Я на эту тему ужасно переживал и изрыгал ругательства, пока устраивал бивачок подальше от трясины. Ну нигде вокруг Арала нет ни одной колонки в исправном состоянии. Если в этой томимой жаждой пустыне бьет источник, он обязательно изливается в самодельное болото, и ни одна сволочь не озаботится тем, чтобы привести его в порядок. А ведь всего и делов-то – не ломай заглушку и не ленись, пользуйся ею, а сломал – почини. Куда там. Такие вещи меня бесят. Видно, Германия моего детства навсегда вколотила мне в подкорку, что Ordnung должон быть. Да немцы бы из этого источника роскошный курорт сделали. Тем более что в пустыне и без источника почки сами собой лечатся; вся дрянь через кожу выпаривается, а почки отдыхают. А тут еще целебные воды. На что мне Кэп въедливо заметил:

-- А вот пожили бы твои немцы пару тысячелетий в пустыне, в компании овец-имбецилок и бешеных верблюдов, небось, обленились бы и отупели не хуже местных.

Но я не стал ввязываться в дискуссию, а быстренько покончил с рутиной, разделся, залез в выбитую водой выемку и там, почти беспрерывно визжа от восторга, повалялся от души, а сверху на меня еще низвергалась тяжеленная, горячая струя. Вся надсада предыдущих дней куда-то испарилась, а осталось вот это райское ощущение на грани бредового сна. Черт его знает, может, и вправду стоило вынести все страхи и муки ради этого неземного кайфа.

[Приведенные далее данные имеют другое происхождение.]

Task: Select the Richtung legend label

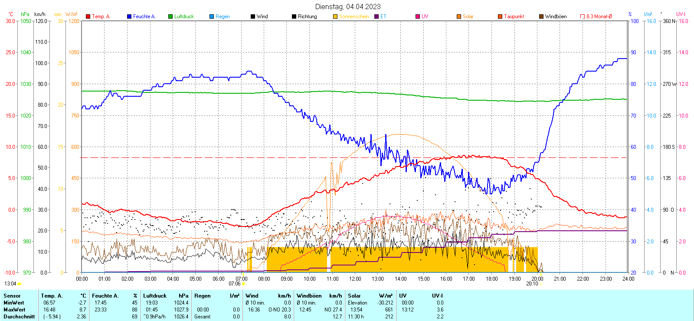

Потом я вылез из своей грязноватой ванны, намылился с головы до ног и еще пару минут визжал и стонал, когда споласкивался. В конце процедуры я яростно растерся грубым полотенцем, забрался в палатку и разлегся там, словно заново рожденный, born again Christian. Действительно, ради ощущения скрипящей чистоты стоило изобретать цивилизацию, подумал я себе и даже не устыдился таких штрейкбрехерских мыслей.

Так я валялся неведомо сколько времени, словно изваянный из пульсирующего киселя, и мыслительные процессы у меня пошли, как у дикого – от мысли до мысли какие-то неопределенной длительности выпадения в пустоту. Да и мыслями их можно было назвать лишь в самом снисходительном значении слова. Из-за этого я пропустил закат. Невелика потеря, кроме, конечно, красоты. Все остальное я уже знал наизусть: солнце будет в основном красное, если убрать эстетически значимые оттенки, но пусть с ними разбираются художники, а нам важно что? Что ночью будет ветер, потом под утро затихнет, а утром раскочегарит на всю катушку. Ничего нового. Это называется уверенность в завтрашнем дне, на ней весь Советский Союз держался, и мы думали, что он еще ого-го сколько продержится, но мы ошиблись. Однако это к слову.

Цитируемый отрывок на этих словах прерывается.